:: Materiale di partenza ::
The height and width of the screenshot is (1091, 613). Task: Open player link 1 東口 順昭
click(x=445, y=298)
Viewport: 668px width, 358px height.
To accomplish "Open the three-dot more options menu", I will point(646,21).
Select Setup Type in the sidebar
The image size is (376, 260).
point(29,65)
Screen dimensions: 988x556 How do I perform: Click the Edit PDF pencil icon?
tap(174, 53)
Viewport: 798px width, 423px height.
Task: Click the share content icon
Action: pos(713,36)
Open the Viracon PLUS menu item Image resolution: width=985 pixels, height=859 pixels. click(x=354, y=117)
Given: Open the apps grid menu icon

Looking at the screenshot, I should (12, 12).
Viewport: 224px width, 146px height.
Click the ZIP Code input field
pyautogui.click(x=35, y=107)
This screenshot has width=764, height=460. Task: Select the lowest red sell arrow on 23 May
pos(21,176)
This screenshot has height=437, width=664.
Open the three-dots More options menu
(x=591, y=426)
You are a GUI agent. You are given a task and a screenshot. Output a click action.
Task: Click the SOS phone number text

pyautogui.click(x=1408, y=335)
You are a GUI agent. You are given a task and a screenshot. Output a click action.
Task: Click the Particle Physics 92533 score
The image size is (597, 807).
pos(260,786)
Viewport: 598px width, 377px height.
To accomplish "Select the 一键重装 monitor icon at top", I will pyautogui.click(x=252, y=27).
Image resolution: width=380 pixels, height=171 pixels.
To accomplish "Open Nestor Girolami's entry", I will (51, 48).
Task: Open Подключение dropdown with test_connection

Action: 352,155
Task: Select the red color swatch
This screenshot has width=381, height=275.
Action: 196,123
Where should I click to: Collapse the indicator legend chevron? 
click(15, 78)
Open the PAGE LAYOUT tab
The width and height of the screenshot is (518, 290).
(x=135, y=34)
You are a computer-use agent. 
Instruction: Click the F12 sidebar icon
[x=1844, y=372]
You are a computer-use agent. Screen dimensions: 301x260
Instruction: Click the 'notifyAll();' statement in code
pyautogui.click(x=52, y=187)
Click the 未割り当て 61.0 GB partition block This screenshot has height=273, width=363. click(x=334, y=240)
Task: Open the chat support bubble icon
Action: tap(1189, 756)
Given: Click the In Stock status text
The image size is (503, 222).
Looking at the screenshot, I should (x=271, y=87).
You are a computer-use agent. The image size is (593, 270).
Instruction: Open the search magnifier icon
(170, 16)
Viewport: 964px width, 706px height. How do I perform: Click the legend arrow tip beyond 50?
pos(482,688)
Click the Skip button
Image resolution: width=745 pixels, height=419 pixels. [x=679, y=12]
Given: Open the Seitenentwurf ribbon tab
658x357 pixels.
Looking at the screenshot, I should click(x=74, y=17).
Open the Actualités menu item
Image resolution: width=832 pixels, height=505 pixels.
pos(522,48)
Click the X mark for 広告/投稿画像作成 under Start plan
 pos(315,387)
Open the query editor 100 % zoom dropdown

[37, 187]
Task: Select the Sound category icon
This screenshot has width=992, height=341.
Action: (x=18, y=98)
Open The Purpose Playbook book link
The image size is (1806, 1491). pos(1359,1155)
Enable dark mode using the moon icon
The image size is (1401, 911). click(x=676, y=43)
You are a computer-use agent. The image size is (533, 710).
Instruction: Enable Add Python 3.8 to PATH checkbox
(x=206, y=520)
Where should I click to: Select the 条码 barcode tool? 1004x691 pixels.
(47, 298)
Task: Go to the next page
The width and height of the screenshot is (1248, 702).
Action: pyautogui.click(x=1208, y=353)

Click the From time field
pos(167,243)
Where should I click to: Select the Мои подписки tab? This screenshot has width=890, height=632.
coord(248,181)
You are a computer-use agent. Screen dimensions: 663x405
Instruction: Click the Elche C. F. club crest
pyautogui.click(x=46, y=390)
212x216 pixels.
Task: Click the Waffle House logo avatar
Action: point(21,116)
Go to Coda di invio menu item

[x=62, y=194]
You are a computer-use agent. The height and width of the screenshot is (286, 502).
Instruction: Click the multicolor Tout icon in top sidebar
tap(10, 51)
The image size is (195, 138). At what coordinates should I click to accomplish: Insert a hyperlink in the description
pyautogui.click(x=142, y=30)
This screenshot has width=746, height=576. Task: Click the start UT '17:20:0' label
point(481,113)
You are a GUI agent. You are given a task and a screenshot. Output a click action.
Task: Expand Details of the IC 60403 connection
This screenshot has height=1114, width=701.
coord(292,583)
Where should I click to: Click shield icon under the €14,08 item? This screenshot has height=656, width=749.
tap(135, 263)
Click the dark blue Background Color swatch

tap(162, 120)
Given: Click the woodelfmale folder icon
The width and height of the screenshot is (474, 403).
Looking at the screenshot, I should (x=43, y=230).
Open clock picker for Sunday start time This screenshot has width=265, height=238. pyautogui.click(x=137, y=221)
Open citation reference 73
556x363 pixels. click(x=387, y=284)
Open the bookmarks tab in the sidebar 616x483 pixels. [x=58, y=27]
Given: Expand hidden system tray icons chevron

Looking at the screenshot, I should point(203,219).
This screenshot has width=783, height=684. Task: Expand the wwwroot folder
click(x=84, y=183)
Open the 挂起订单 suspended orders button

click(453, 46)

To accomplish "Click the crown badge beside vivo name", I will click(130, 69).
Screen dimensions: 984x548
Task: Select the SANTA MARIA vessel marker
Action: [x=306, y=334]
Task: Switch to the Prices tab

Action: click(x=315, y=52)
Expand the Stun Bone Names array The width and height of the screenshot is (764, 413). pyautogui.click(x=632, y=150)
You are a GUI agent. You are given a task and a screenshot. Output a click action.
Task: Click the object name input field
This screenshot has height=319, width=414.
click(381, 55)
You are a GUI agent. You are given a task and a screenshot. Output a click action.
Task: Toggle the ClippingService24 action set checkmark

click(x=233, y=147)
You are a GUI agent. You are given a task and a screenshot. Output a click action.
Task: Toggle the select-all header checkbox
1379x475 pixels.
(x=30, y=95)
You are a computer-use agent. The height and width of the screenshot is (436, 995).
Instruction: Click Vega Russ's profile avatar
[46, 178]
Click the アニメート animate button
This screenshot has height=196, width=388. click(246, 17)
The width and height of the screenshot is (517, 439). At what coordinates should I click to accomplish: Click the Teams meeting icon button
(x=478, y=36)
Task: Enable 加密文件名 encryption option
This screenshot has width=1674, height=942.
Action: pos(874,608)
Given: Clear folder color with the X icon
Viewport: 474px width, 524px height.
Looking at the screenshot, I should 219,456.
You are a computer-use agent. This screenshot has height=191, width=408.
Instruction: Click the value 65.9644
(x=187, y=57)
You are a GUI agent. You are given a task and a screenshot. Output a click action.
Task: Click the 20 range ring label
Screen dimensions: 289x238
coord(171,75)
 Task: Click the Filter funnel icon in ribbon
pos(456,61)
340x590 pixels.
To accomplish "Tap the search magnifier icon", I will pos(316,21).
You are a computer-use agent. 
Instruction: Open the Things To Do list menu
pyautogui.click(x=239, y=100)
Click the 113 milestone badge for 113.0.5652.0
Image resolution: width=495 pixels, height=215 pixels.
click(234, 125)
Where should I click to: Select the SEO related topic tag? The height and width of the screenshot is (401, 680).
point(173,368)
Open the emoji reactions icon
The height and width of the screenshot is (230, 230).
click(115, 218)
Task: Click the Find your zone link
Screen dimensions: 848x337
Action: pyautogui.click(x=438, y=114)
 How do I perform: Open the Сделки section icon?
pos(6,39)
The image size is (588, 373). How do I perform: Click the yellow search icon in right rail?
:::
[Cosa si chiede]: Per favore, riscrivi tutto ciò che va dalla riga contenente "Task: Go to the next page" giù fino a quella contenente "coord(248,181)", estremi compresi, sostituendo "screenshot" con "image" e lasciando invariato il resto.

[Soluzione proposta]:
Task: Go to the next page
The width and height of the image is (1248, 702).
Action: pyautogui.click(x=1208, y=353)

Click the From time field
pos(167,243)
Where should I click to: Select the Мои подписки tab? This image has width=890, height=632.
coord(248,181)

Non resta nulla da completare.